L’auteur de la lettre regarde le cochon comme un animal doué de beaucoup plus d’intelligence que ne semble l’indiquer sa lourde figure, et qui serait susceptible de perfectionnement, si l’homme daignait s’en occuper. D’autres observateurs avaient été déjà conduits à en juger de même et avaient présenté des faits à l’appui de leur opinion. Voici, par exemple, ce que dit à ce sujet M. Dureau de la Malle, à qui nous devons des détails très-curieux sur les mœurs de divers animaux.

« Le cochon que nous élevons pour la boucherie, et que nous voyons enfermé dans une étable, nous paraît extrêmement stupide et borné. Néanmoins l’éducation et l’habitude de vivre avec les hommes développent en lui de l’attachement, de la reconnaissance, et quelques qualités morales. À Brives-la-Gaillarde, dans le Limousin, les cochons vivent, comme les chiens, dans la société des hommes, montent jusqu’au troisième étage, et se couchent dans la chambre de leurs maîtres. Ils ont pris des habitudes de propreté ; ils suivent comme un chien leur maîtresse à travers la ville, lorsqu’elle les mène deux fois par jour à la rivière pour les frotter et les laver. On les voit se mettre à l’eau tout seuls, se tourner sur un côté, sur l’autre, se mettre sur le dos, sur le ventre, pour qu’on en brosse aisément toutes les parties ; et je les ai vus enfin remercier, en quelque sorte, leur maîtresse de ces soins qui sont pour eux une jouissance, en lui léchant plusieurs fois la main. »

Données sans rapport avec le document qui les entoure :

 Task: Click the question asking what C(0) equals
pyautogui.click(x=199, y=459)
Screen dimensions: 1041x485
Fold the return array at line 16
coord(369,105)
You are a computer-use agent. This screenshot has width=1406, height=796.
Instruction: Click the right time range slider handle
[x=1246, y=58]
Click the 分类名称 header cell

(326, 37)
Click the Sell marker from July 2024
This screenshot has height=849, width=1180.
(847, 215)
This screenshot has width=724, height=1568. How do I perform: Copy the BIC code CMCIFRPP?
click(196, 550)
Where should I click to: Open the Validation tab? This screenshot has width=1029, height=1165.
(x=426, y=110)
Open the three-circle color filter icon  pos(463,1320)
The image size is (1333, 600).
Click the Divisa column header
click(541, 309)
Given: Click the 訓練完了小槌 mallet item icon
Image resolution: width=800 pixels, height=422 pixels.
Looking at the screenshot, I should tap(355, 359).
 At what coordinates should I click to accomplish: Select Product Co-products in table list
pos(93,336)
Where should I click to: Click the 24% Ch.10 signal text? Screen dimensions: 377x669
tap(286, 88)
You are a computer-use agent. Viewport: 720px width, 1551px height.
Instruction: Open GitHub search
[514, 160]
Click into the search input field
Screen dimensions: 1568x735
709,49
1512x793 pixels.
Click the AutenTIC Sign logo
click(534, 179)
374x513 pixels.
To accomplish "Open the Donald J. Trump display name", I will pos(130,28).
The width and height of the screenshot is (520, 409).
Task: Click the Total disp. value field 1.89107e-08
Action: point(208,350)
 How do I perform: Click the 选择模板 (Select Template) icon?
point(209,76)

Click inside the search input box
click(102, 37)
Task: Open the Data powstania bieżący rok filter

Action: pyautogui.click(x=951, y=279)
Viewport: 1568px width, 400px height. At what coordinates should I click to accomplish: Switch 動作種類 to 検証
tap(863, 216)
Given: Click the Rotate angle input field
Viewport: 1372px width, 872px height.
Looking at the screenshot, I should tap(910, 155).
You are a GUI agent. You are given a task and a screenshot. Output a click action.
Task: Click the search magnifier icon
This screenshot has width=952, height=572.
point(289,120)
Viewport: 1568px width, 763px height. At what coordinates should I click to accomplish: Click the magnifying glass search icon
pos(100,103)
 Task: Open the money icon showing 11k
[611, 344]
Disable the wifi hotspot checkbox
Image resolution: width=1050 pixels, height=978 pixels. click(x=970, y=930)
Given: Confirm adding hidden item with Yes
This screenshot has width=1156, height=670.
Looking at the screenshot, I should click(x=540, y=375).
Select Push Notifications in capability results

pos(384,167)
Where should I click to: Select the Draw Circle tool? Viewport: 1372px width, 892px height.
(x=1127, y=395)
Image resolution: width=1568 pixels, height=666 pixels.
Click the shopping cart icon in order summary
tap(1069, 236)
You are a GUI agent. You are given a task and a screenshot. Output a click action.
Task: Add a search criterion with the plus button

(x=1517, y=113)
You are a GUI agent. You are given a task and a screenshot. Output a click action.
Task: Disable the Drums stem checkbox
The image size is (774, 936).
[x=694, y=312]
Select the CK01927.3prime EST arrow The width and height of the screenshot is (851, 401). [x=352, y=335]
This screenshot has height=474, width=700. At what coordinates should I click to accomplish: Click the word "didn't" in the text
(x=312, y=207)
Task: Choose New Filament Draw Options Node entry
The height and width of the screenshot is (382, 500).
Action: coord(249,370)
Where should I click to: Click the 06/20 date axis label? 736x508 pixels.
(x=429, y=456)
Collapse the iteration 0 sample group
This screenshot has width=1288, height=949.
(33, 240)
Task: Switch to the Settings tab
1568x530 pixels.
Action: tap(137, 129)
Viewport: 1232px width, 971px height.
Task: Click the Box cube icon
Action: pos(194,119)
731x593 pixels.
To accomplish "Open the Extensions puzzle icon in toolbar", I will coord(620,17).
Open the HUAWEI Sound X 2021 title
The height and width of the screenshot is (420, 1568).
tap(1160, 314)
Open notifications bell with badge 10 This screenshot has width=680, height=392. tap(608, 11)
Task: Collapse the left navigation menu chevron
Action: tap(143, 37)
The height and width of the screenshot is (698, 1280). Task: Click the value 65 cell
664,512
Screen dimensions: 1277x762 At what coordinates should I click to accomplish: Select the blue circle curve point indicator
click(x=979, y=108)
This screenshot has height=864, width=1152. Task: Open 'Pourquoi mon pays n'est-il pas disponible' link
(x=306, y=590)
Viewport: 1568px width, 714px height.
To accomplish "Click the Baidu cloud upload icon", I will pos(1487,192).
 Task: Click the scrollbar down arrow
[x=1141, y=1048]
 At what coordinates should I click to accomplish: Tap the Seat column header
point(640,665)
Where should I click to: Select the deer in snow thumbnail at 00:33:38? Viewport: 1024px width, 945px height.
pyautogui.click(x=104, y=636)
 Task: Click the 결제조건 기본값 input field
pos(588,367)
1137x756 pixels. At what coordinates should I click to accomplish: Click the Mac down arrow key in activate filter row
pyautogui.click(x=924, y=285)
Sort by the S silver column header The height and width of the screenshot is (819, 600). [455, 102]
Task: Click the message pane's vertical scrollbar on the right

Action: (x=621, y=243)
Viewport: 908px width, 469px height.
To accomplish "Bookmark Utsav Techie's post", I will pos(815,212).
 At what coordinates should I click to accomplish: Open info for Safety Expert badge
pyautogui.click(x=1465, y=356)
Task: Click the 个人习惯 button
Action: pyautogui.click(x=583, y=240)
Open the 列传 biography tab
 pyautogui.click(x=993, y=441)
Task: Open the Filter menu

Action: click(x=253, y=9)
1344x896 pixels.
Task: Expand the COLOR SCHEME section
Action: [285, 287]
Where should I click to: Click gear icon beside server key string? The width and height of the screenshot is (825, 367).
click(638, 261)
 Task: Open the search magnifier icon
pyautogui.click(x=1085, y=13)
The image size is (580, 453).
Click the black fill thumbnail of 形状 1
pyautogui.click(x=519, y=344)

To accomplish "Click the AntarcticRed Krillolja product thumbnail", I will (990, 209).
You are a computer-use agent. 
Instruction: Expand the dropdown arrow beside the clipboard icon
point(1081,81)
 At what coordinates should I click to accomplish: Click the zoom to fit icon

Malgré la cruauté que montrent les cochons envers leurs camarades blessés, ils savent au besoin se secourir entre eux et agir de concert contre un ennemi qui menace la sûreté commune. J’en trouve la preuve dans un fait qui m’a été rapporté par un témoin oculaire, M. A., ingénieur en chef du département d’Ille-et-Vilaine. Voyageant en hiver dans une partie reculée de la Basse-Bretagne, il aperçut, au milieu d’une lande, un troupeau de douze à quinze cochons assailli par deux loups et put s’en approcher assez pour bien voir le combat qui dura encore pendant près d’une demi-heure.